Haber Detayı
Sadece C vitamini değil! Portakal suyunun hiç bilinmeyen etkisi: Her gün içerseniz…
Günlük kahvaltının vazgeçilmezi portakal suyunun sıradan bir içecekten çok daha fazlası olduğu ortaya çıktı. Araştırmalar bu içeceğin genlerden iltihaplanmaya kadar vücutta beklenmedik değişiklikler yaratabileceğini gösteriyor. Peki, portakal suyu sağlığı nasıl etkiliyor?
Çoğumuz portakal suyunu kahvaltıda hızlıca içilen basit bir alışkanlık olarak düşünürüz.
Ancak bilim insanları, bu günlük içeceğin vücutta susuzluğu gidermenin ötesinde etkiler yarattığını keşfediyor.
Yakın zamanda yapılan çalışmalar düzenli portakal suyu tüketiminin bağışıklık hücrelerindeki binlerce genin aktivitesini değiştirebileceğini gösterdi.
Portakal Suyu Genlerimizi Nasıl Etkiliyor?
İki ay boyunca her gün 500 ml saf portakal suyu tüketen yetişkinlerde iltihaplanma ve yüksek tansiyonla bağlantılı birçok genin aktivitesinin azaldığı gözlemlendi.
Bu genler arasında NAMPT, IL6, IL1B ve NLRP3 gibi stres ve iltihapla ilişkili olanlar da bulunuyor.
Ayrıca böbreklerin sodyum tutma kapasitesini etkileyen SGK1 geni de daha az aktif hale geldi.
Portakal Suyu Kalbi Gerçekten Koruyor mu?
Portakal suyundaki doğal bileşikler özellikle antioksidan ve anti-inflamatuar etkili flavonoid hesperidin, kan basıncı, kolesterol dengesi ve şekeri işleme biçimini olumlu etkiliyor.
Bu etkiler, uzun vadede kalp sağlığına katkı sağlayabilir.
Araştırmalar özellikle aşırı kilolu veya obez yetişkinlerde, portakal suyunun sistolik kan basıncını düşürdüğünü ve iyi kolesterol (HDL) seviyelerini artırdığını gösteriyor.

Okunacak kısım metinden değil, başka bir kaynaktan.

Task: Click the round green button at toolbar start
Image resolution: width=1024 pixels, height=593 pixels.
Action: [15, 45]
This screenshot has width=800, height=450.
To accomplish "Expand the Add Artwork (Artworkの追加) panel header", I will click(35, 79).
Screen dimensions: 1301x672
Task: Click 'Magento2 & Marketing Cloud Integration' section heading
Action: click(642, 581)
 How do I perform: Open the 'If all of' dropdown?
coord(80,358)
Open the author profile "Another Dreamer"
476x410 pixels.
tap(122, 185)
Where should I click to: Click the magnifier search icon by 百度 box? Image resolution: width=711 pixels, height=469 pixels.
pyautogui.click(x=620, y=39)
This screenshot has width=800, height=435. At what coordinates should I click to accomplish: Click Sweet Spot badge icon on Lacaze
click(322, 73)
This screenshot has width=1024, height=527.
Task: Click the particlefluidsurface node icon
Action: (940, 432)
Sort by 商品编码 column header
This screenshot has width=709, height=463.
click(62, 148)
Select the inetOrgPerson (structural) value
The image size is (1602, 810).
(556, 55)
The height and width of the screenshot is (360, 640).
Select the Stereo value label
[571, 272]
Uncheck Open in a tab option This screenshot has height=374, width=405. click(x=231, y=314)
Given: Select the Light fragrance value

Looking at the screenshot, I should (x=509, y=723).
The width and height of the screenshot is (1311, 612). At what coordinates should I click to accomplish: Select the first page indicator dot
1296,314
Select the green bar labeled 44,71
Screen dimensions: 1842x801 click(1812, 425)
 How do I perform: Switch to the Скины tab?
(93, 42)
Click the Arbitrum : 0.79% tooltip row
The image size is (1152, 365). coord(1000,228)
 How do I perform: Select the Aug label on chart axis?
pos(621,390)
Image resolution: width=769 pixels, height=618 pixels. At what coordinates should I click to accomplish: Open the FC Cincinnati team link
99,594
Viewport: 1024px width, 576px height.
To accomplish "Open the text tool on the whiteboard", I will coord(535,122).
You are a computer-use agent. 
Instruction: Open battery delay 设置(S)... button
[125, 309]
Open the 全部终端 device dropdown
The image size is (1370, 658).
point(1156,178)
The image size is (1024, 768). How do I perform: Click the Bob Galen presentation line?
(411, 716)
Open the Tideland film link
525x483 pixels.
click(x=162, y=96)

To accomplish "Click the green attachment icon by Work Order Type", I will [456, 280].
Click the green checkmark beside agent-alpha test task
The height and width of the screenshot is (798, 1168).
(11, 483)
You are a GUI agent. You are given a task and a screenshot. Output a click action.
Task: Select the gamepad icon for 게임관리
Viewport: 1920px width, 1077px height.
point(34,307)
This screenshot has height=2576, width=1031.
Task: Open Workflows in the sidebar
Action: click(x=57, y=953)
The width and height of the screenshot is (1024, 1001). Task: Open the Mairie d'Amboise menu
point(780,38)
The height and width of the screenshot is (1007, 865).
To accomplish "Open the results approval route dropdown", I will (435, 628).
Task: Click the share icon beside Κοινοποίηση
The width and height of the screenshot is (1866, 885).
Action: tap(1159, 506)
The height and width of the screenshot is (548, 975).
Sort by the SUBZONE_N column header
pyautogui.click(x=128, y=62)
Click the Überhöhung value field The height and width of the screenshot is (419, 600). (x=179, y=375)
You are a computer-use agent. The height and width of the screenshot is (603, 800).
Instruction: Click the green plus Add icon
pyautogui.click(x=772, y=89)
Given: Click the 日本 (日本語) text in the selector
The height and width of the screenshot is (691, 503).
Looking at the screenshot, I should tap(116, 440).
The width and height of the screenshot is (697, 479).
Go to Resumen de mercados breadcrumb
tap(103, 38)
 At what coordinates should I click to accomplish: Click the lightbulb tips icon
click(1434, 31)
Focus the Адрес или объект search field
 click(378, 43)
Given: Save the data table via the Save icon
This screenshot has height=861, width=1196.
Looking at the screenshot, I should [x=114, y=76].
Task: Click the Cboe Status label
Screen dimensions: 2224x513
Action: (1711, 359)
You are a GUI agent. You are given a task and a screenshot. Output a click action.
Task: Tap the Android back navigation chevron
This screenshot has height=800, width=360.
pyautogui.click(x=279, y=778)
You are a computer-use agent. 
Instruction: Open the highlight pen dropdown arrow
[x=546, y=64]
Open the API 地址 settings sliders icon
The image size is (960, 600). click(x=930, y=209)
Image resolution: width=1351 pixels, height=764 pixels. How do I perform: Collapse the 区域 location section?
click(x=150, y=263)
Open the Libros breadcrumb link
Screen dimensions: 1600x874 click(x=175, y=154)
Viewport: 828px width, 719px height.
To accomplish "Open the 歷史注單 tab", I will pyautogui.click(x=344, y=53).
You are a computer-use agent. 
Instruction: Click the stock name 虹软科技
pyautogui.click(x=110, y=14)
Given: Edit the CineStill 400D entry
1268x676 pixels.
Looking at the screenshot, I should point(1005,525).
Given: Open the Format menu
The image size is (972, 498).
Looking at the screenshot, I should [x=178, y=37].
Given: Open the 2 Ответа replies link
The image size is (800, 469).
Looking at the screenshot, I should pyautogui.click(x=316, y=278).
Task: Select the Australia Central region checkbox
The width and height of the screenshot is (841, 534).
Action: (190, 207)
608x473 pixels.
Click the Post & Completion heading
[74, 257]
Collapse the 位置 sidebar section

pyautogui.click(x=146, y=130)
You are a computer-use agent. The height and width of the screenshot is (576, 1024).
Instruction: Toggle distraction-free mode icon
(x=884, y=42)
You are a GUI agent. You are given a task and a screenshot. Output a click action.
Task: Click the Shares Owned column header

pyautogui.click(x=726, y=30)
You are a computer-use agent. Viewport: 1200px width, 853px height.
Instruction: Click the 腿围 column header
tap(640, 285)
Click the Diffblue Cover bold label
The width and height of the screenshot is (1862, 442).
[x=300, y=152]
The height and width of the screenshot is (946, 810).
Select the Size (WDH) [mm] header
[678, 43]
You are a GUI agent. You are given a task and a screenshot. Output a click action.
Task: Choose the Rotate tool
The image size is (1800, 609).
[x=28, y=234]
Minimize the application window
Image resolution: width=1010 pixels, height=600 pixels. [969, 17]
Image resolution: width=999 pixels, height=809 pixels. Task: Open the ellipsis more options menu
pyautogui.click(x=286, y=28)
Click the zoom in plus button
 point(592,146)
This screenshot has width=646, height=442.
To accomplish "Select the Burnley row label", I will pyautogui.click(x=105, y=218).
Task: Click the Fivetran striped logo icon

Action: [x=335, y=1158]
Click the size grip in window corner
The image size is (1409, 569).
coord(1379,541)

Bağırsak Sağlığı da Etkileniyor Portakal suyu, bağırsak sağlığına da olumlu etkiler sağlıyor.
Kısa zincirli yağ asitleri üreten bağırsak bakterilerinin sayısını artırıyor, kan şekeri kontrolünü iyileştiriyor ve iltihap belirteçlerini azaltıyor.
Metabolik sendromu olan kişilerde bu etkiler daha belirgin şekilde gözleniyor.
Portakal suyunun endotel fonksiyonunu iyileştirdiği ve kalp krizi riskini düşürdüğü görüldü.
Brezilya'da yapılan araştırmalarda, portakal suyu tüketen işçilerin apo-B seviyeleri daha düşük bulundu.
Küçük de olsa bu değişiklikler yıllar içinde sağlığa ciddi katkı sağlayabilir.